In the last publication indexed by PubMed, Agrawal et al. During a large experiment conducted on mice infected by Vitiligo and undertreated in the US with simvastatin injections, this drug effectively treated depigmentation in the ears, nose, foot soles, and tail regions. The drug effects were described as reduced CD8+ proliferation and Gamma-interferon production in an animal sample injected three times a week for five weeks (14). The exact molecular underlying mechanisms can also induce this good effectiveness, as observed in the present study.
The first subjects in this field were announced in a US review study by Kobashigawa. They said that the HMG-COA-reductase inhibitory drugs such as simvastatin can effectively improve autoimmune diseases like Vitiligo due to their immunosuppressive effects (15). Another review study by Namazi in Shiraz announced that statins, especially simvastatin, create significant changes in the immune system due to their effects on macrophages and T-helper lymphocytes, as well as with induction of inflammatory path and production of NO, which can be effective in improving skin diseases with autoimmne origin such as Vitiligo (16).

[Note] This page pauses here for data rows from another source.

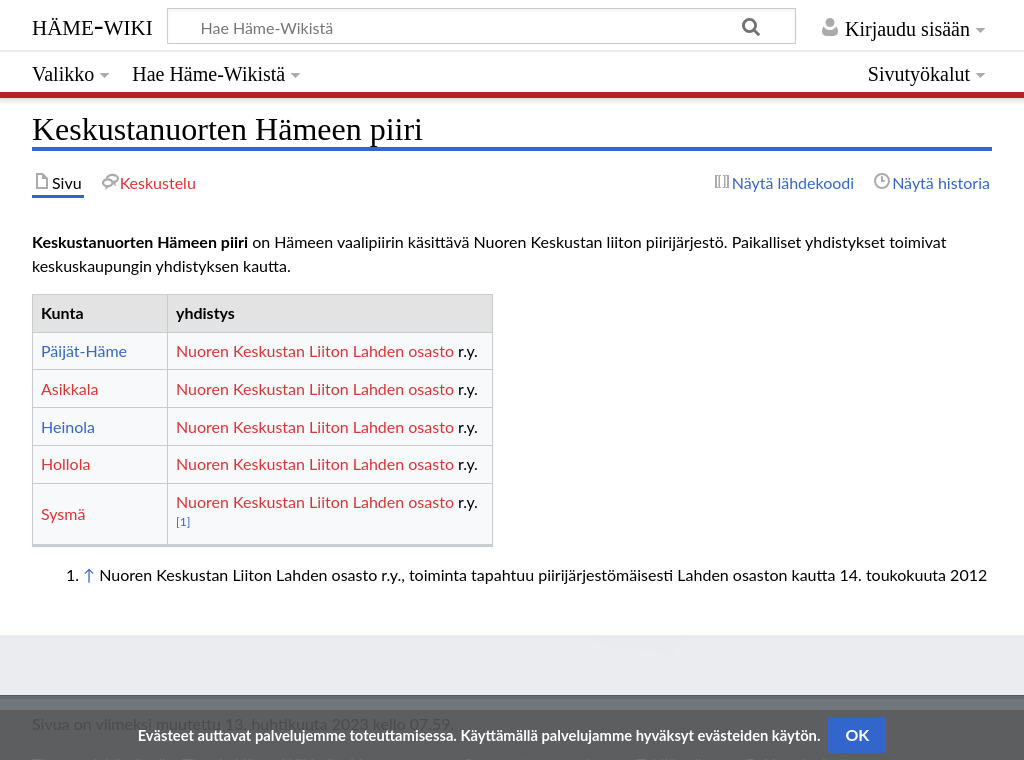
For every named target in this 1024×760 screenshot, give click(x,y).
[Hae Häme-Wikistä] (481, 26)
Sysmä (63, 513)
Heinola (68, 426)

Even though light therapy has been raised as an effective therapeutic method for Vitiligo, the long-term and referral necessity of treatment centers requires to be followed to find a method for its known complications to increase its impact. Despite some extent targeted local drugs, there is not an effective systematic treatment that can be used alone or along with light therapy in patients with Vitiligo; the impact of some drugs, such as systematic corticosteroids with different regimes (12), antioxidants such as vitamin E and minocycline have not been helpful and can be raised practically in guidelines. As a result of the lack of certainty regarding the pathogenesis of diseases and the critical role that the immune system plays in them, the new articles suggest that research and investigation should focus on low-complication immunosuppressive drugs such as methotrexate, cyclosporine, and melanocyte stimulating hormone (MSH). Compounds such as afamelanotide ([Nle4-D-Phe7]-alpha-MSH), management, and sometimes hopeless assistance with mental support for patients, even in monotherapy forms, as well as stem cells and gene therapy (17). Thus, the current study on low-complication and cheap drugs like simvastatin can be the onset of more efforts to assist patients and future research. Furthermore, multicenter studies with higher sample volume, high treatment duration, and time tracking after leaving the treatment for the return of depigmentation are strongly recommended.
5.1. Conclusions
Based on the results, it is inferred that oral simvastatin can efficiently treat the skin lesions of Vitiligo and does not have many lateral complications, and its use with light therapy in those with Vitiligo is recommended. Finally, multicenter studies were proposed with higher sample volume, high treatment duration, time tracking after leaving the treatment for return of depigmentation, investigation of patients with Dermatology Life Quality Index (DLQI) criterion, the effect of simvastatin on the decrease in the number of phototherapy sessions, use of other newer statins, comparison with different results of therapeutic methods, or others in sufferers with Vitiligo.
According to related laboratory investigations, the CBC changes, liver enzymes, and kidney performance tests were investigated in two groups using the same paired t-statistical method. Triglycerides and cholesterol were reduced in the simvastatin group.